Mathematical Approach

The repository solutions all use the same two ideas:

$\text{(i) symmetry reduces the sum to }r_2(r^2-x^2), \qquad \text{(ii) }10^{10}=2^{10}5^{10}\text{ lets us separate the powers of }2\text{ and }5.$

Step 1: Reduce the Three-Variable Sum to One Coordinate

The three coordinates play identical roles, so the total contribution of \(|x|\), \(|y|\), and \(|z|\) is the same. It is therefore enough to compute the \(|x|\)-part and multiply by \(3\).

For a fixed positive \(x\), every pair \((y,z)\in\mathbb Z^2\) satisfying

$y^2+z^2=r^2-x^2$

appears twice in the sphere sum, once with coordinate \(x\) and once with coordinate \(-x\). Hence the total contribution coming from the \(x\)-coordinate is

$2x\,r_2(r^2-x^2),$

where \(r_2(n)\) denotes the number of ordered integer pairs \((u,v)\) with \(u^2+v^2=n\). Multiplying by \(3\) for the three symmetric coordinates gives

$\boxed{S(r)=6\sum_{x=1}^{r} x\,r_2(r^2-x^2).}$

The term \(x=0\) does not matter because it would be multiplied by \(x\). The endpoint \(x=r\) is special: then \(r^2-x^2=0\), so \(r_2(0)=1\) from the single pair \((0,0)\).

Step 2: Use the Sum-of-Two-Squares Function

For each \(x\), write

$r^2-x^2=(r-x)(r+x)=ab,$

with \(a=r-x\) and \(b=r+x\). The problem is now to evaluate \(r_2(ab)\).

If

$n=2^\alpha \prod_{p\equiv 1 \pmod{4}} p^{e_p}\prod_{q\equiv 3 \pmod{4}} q^{f_q},$

then the classical formula for the ordered signed representation count is

$r_2(n)= \begin{cases} 0, & \text{if some } f_q \text{ is odd},\\ 4\displaystyle\prod_{p\equiv 1 \pmod{4}}(e_p+1), & \text{otherwise}. \end{cases}$

So primes congruent to \(3 \pmod{4}\) are only a parity test: any odd exponent kills the term. Primes congruent to \(1 \pmod{4}\) contribute multiplicative factors \(e_p+1\). The exponent of \(2\) does not affect the value of \(r_2(n)\), so the implementation does not need a separate table for powers of \(2\).
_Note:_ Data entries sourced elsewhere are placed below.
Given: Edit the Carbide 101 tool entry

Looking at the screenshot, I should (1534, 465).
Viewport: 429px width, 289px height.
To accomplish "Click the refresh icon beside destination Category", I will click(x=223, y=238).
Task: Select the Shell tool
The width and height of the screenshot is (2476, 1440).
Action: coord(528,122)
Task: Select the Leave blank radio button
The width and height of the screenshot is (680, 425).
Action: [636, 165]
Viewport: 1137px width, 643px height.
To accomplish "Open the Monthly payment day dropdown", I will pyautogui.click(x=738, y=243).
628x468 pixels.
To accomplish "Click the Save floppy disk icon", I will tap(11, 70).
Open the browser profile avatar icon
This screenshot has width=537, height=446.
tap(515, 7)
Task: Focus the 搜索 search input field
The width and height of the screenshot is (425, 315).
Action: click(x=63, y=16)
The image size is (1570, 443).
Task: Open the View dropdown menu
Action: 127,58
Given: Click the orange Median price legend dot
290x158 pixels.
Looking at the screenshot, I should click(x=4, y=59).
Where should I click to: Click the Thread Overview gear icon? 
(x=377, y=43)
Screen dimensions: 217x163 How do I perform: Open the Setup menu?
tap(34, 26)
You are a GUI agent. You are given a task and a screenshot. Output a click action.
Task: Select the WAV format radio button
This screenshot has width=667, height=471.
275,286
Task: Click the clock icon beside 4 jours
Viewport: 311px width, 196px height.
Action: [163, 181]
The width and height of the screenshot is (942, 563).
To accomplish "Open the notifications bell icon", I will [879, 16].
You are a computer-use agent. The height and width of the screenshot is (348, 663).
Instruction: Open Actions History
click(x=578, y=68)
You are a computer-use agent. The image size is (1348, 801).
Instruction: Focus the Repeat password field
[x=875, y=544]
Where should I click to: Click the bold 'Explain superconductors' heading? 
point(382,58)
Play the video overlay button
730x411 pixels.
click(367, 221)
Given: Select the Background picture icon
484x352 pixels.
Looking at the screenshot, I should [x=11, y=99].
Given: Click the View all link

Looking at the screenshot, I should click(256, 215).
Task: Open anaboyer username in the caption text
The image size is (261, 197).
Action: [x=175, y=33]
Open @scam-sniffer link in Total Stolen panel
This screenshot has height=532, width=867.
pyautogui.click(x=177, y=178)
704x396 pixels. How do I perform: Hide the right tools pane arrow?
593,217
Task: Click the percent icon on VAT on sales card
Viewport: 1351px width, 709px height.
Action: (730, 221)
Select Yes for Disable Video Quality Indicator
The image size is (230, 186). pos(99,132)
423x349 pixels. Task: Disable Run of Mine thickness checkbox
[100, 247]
Step 3: Why the Factor Tables for \(r=5^b\) Are Enough

The code first handles radii of the form \(r=5^b\). For \(x\in\{1,\dots,r-1\}\), set

$a=r-x,\qquad b=r+x.$

Any common divisor of \(a\) and \(b\) divides both \(a+b=2r\) and \(b-a=2x\), hence

$\gcd(a,b)\mid 2r=2\cdot 5^b.$

This simple fact is the key simplification. It implies that any odd prime \(p\neq 5\) can divide at most one of \(a\) and \(b\). Therefore:

\(1.\) A prime \(q\equiv 3 \pmod{4}\) has odd exponent in \(ab\) exactly when it has odd exponent in \(a\) or in \(b\). It is enough to know whether each factor is “bad”.

\(2.\) A prime \(p\equiv 1 \pmod{4}\), \(p\neq 5\), contributes independently from \(a\) and \(b\), because it cannot appear in both factors.

\(3.\) The prime \(5\) must be treated separately, because it is the only prime congruent to \(1 \pmod{4}\) that may appear in both \(a\) and \(b\).

That is why the solutions precompute, for every \(m\le 2r\):

$\texttt{bad}(m)= \begin{cases} 1,& \text{if some } q\equiv 3 \pmod{4} \text{ has odd exponent in }m,\\ 0,& \text{otherwise}, \end{cases}$

$\nu_5(m)=v_5(m),$

$g(m)=\prod_{\substack{p\equiv 1 \pmod{4}\\ p\neq 5}}(e_p(m)+1).$

If either \(a\) or \(b\) is bad, then \(r_2(ab)=0\). Otherwise the exponent of \(5\) in \(ab\) is \(\nu_5(a)+\nu_5(b)\), and the remaining \(1 \pmod{4}\) primes factor cleanly, so

$\boxed{r_2(ab)=4\,g(a)g(b)\bigl(\nu_5(a)+\nu_5(b)+1\bigr).}$

This is exactly the expression used in the C++, Python, and Java implementations.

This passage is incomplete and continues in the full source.